*Aim of the exercise:* Where in the records does the word "agent" occur? Copy each line in which it does.

*Data in this exercise:*
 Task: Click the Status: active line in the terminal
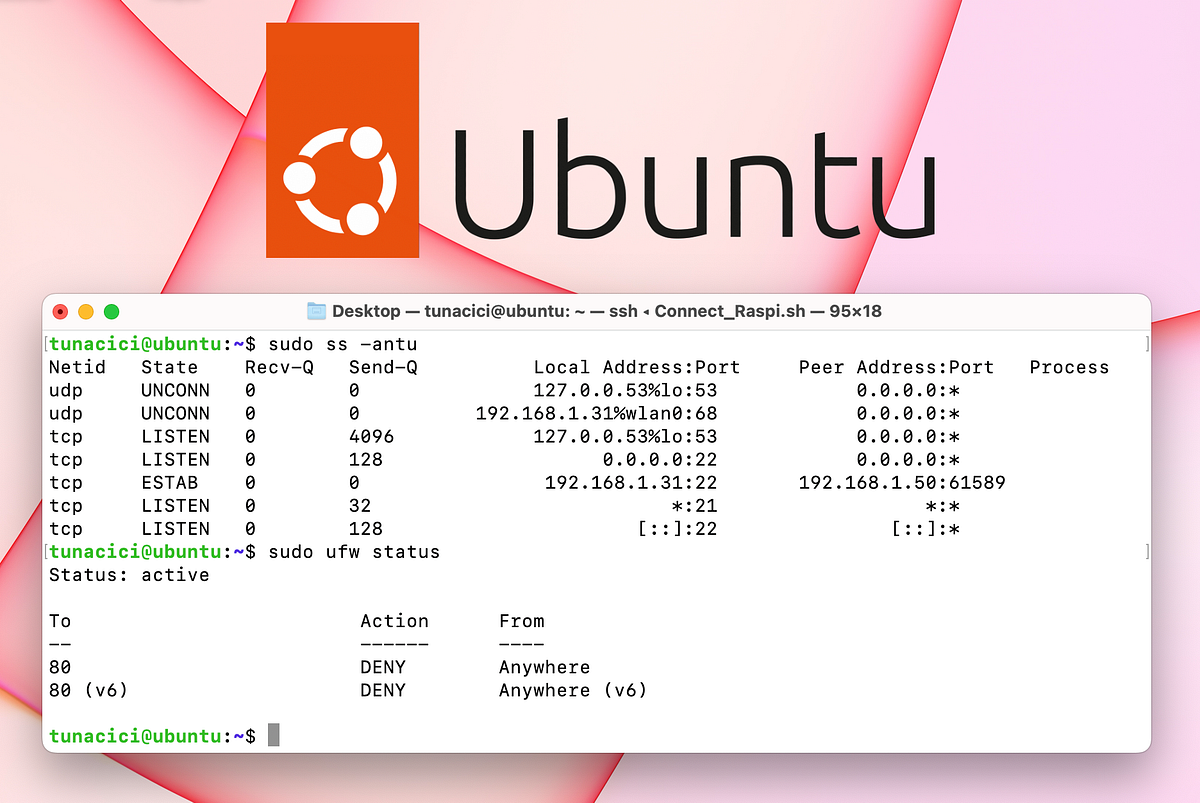coord(132,575)
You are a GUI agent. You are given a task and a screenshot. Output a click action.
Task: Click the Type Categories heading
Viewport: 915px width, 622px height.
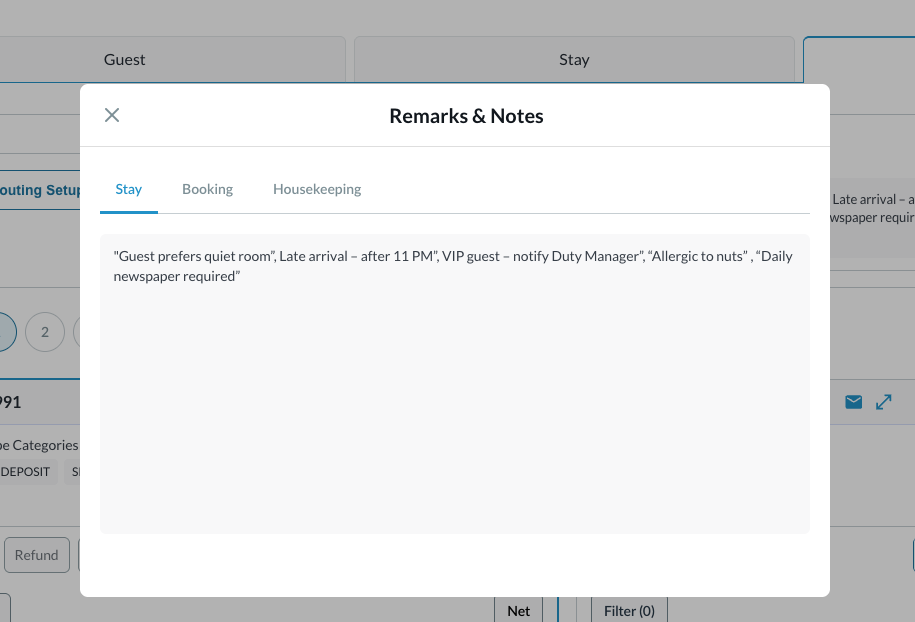40,445
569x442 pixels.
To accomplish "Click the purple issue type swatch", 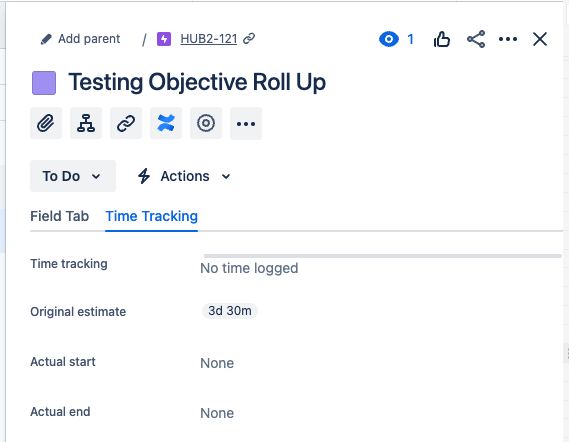I will coord(44,83).
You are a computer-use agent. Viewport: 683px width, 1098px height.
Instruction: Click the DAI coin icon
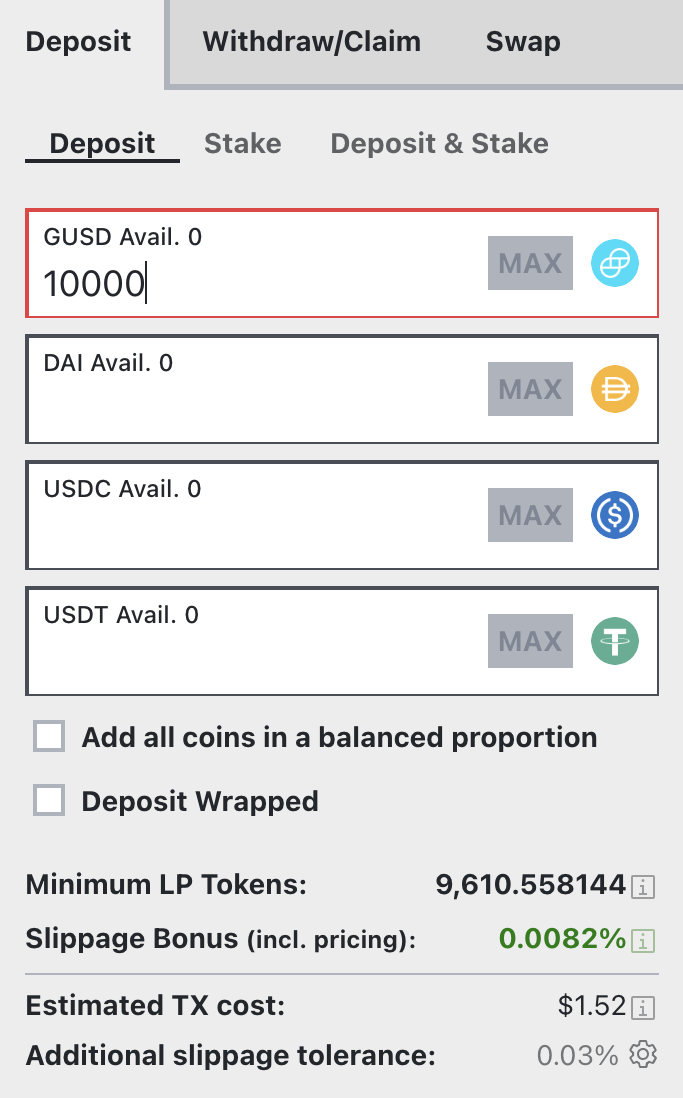point(615,390)
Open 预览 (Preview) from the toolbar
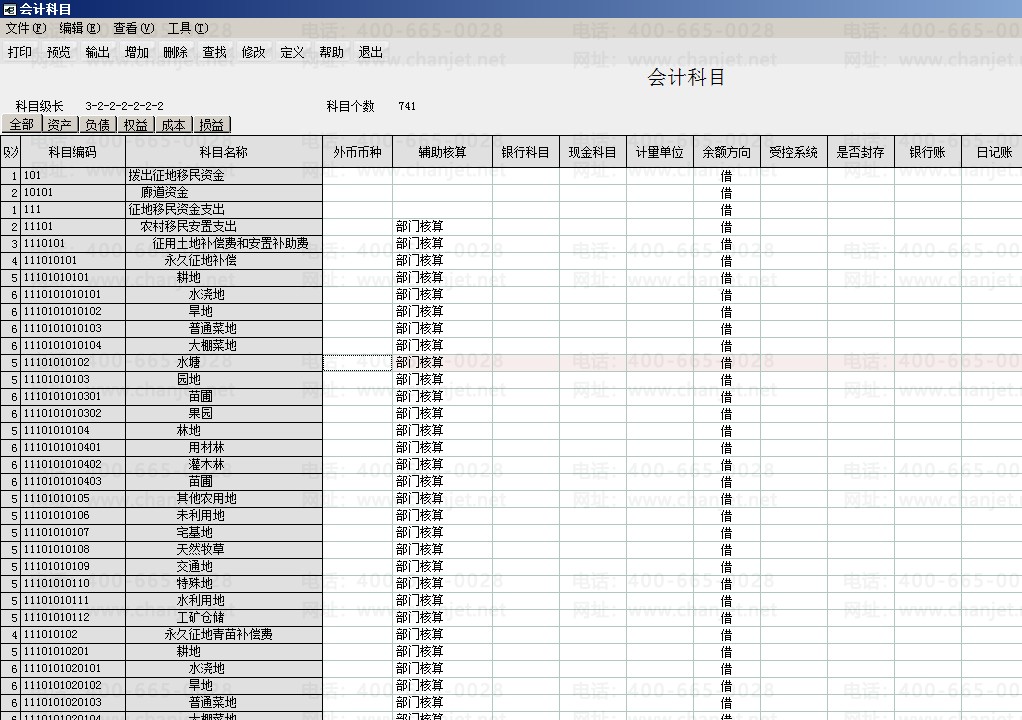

*Solution to this problem:*
You are a GUI agent. You are given a task and a screenshot. Output a click action.
You are a computer-use agent. Viewport: 683px width, 1098px height.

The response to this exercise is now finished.